Mengapa Jamaah Haji Rentan Sakit Sepulang dari Tanah Suci?
Kepala Dinkes Bintan Retno Riswati menjelaskan, tubuh jamaah masih dalam proses adaptasi ulang dengan iklim tropis Indonesia. Perbedaan suhu dan kelembaban yang drastis kerap memicu batuk, pilek, demam, hingga sakit kepala.
“Istirahat yang cukup juga penting untuk dilakukan setelah menempuh perjalanan panjang dan melelahkan selama di Tanah Suci,” ujar Retno dalam keterangan resmi, Selasa.
Bagaimana Cara Mendapatkan Layanan Home Care?
Jamaah yang membutuhkan perawatan tidak perlu datang ke puskesmas. Cukup menghubungi petugas haji masing-masing, yang kemudian akan meneruskan informasi ke puskesmas dan tim medis untuk berkunjung ke rumah.
“Selanjutnya, petugas haji akan menghubungi puskesmas dan tim medis untuk berkunjung ke rumah yang bersangkutan,” kata Bupati Roby.
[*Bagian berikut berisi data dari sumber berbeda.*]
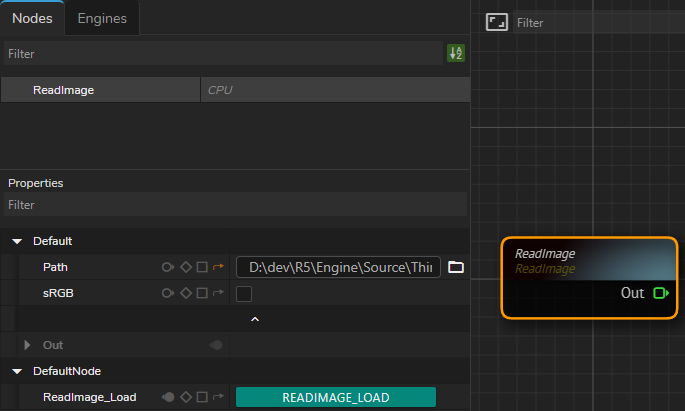
Task: Collapse the Default properties section
Action: click(17, 241)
Selain layanan medis, jamaah diimbau memperbanyak minum air putih serta mengonsumsi buah dan sayur selama masa penyesuaian iklim di tanah air.
Kepulangan Kloter 1: 445 Jamaah Tiba di Batam
Prosesi penyambutan resmi digelar di Aula Arafah I Asrama Haji Kota Batam, Senin (1/6) sekitar pukul 18.45 WIB. Seluruh rombongan mendarat di Bandara Internasional Hang Nadim Batam dalam kondisi sehat wal afiat, meski tampak letih.
Kloter 1 Embarkasi Batam tahun ini berjumlah 445 orang. Rinciannya, 44 jamaah dari Bintan, 27 orang dari Lingga, 145 orang dari Tanjungpinang, 225 orang dari Batam, dan 4 petugas kloter.
Apa Saja Gejala yang Harus Diwaspadai?
Pemkab Bintan meminta jamaah segera melapor jika mengalami demam, batuk berkepanjangan, atau kelelahan berlebih. Petugas kesehatan di Bintan telah disiagakan untuk menangani keluhan tersebut tanpa perlu antre di fasilitas kesehatan.
Langkah home care ini dinilai lebih efektif mengingat kondisi fisik jamaah yang masih lemah pasca perjalanan udara dan rangkaian ibadah yang padat di Arab Saudi.